Prom Night 2: Hello Mary Lou (1987)


In 1957, Mary Lou Maloney is on the verge of becoming Homecoming Queen. She’s got the flowers, she’s got the sash, the only thing that’s missing is the crown. Unfortunately for Mary Lou, her boyfriend just caught her cheating on him a few minutes earlier. He decides to use what he thinks will be a harmless prank to get revenge, but the stunt ends up horrifically backfiring and Mary Lou ends up dead before the crown can even be placed on her head.

Thirty years later, Hamilton High is getting ready for another senior prom. Homecoming hopeful, Vicki, can’t convince her mother to let her buy a new dress. So she heads down into the school’s prop room in search of an outfit.
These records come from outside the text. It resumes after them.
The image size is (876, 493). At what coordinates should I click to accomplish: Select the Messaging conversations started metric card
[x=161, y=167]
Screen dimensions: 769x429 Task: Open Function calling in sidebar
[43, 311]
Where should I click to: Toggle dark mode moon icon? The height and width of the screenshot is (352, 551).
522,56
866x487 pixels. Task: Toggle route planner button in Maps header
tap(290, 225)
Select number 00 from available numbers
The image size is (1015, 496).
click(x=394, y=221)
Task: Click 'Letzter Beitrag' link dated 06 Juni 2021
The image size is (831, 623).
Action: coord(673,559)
While looking around, she stumbles upon an old trunk from 1957, and, wouldn’t you know it, opening it ends up unwittingly releasing Mary Lou’s vengeful soul upon the school. And let me tell you, the prom queen of yesteryear is PISSED.
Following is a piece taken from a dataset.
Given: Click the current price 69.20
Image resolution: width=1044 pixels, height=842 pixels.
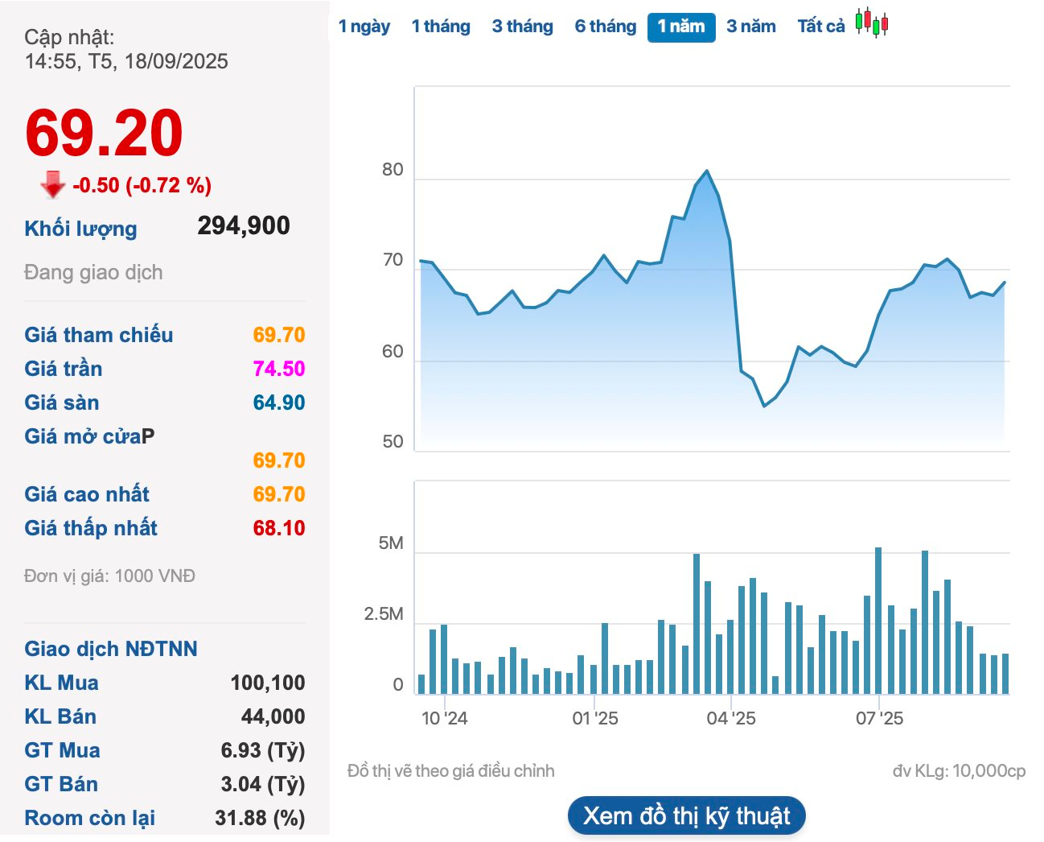Looking at the screenshot, I should 104,133.
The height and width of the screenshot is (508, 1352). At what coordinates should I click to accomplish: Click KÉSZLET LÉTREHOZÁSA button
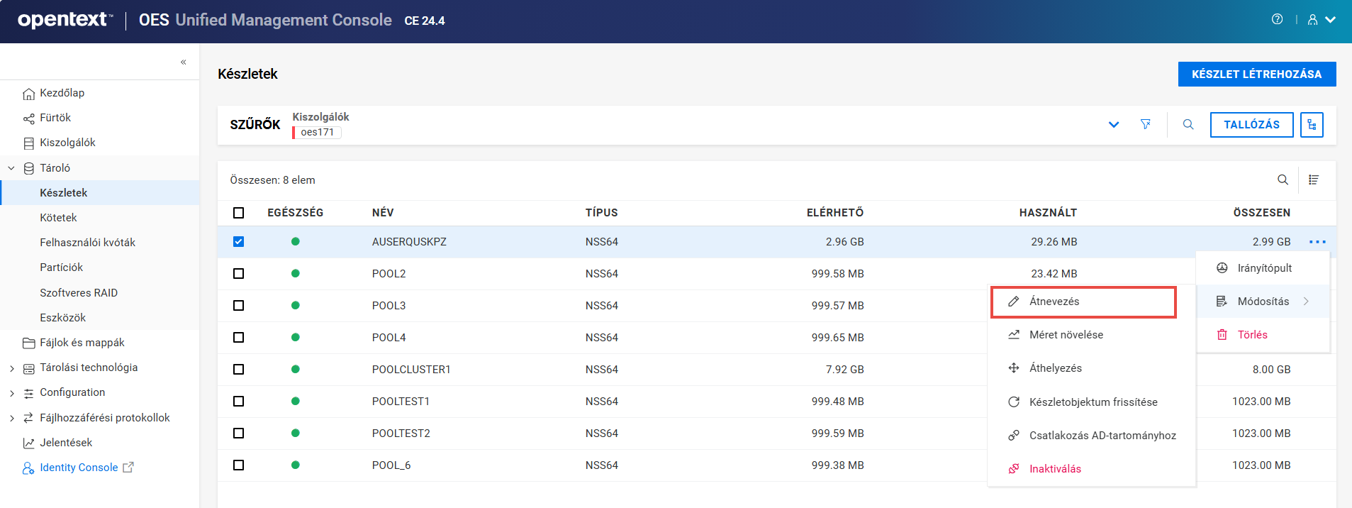pos(1256,74)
To be fair, I would be too if someone had set me on FIRE.

Prom Night 2 continues the president laid out by the first film, namely that of mashing other well-known films together to make its own thing. If the first Prom Night was a mix of Halloween and Carrie, than the second is a mix of Carrie, The Exorcist and Nightmare on Elm Street all rolled into one.
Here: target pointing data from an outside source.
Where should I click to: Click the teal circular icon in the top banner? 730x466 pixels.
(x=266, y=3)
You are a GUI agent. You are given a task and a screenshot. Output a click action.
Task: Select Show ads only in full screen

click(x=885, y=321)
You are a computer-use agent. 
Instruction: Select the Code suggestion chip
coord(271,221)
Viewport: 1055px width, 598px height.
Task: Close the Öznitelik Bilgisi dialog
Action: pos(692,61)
In fact, it so heavily resembles that last one, that it comes across more like a spiritual successor to Elm Street, and really only feels like a sequel to the original Prom Night in name only. After knocking off a couple of easy targets, Mary Lou sets her sights on taking over Vicki’s body, and ends up tormenting the poor girl with hallucinations of decrepit, ghostly school hallways,


snot soup with (what I assume to be) Mary Lou’s head in it,

My school cafeteria had worse. But nice try, movie.

demonic rocking horses,


and sadistic chalkboards.


So basically Mary Lou is channeling Freddy and doing a damn fine job of it. But unfortunately, the Freddy she’s channeling is the one that crawled out of the much maligned second entry of the franchise. So while the practical effects of the movie greatly benefit from the films souped-up budget, all that extra dough does little to benefit the story or acting. The characters are all still very cliche, the narration jumps around too fast, the story has a lot of gaps (why was Mary Lou’s soul trapped in that trunk?) and, much like the film it seems to be emulating, it’s filled with unintentionally hilarious reaction shots, presumably because even the actors had no idea what to make of this thing.


It’s like you can pinpoint the exact moment they realized they’d made a bad career decision.

On the plus side, the cinematography has improved greatly from its predecessor, so there’s that.

It’s a small blessing.

Prom Night 2 was originally intended to be a stand-alone horror film meant to pay tribute to other popular horror classics that came before it. There are even several references to other films in the script, and even some character names are references to horror icons (Carpenter, Craven, Romero, etc.) But at some point someone had the bright idea to re-brand it into a Prom Night sequel. Viewed as a horror movie homage, it kinda works. In that light, all the cliches make a lot more sense. But as a Prom Night sequel, it sucks. Other than repeating one line from the first movie, and having the film’s setting revolve around the prom, the two films are nothing alike. The tone is different, the villain is different, the motivation is different…. There’s just not enough to justify linking it to the original film. I still liked it though, thanks to it bat-shit insanity and a lot of campy goodness.

If you liked Nightmare on Elm Street, or are a fan of practical special effects, it probably couldn’t hurt to give this one a shot. Just don’t go in expecting anything too serious, or Mary Lou will laugh at you.

No, seriously. She will. She’s an evil, bitchy demon. It’s what they do.

Prom Night 2 is currently streaming on Amazon.

It is also available on several DVDs, but sadly most of them look like they’re out of print.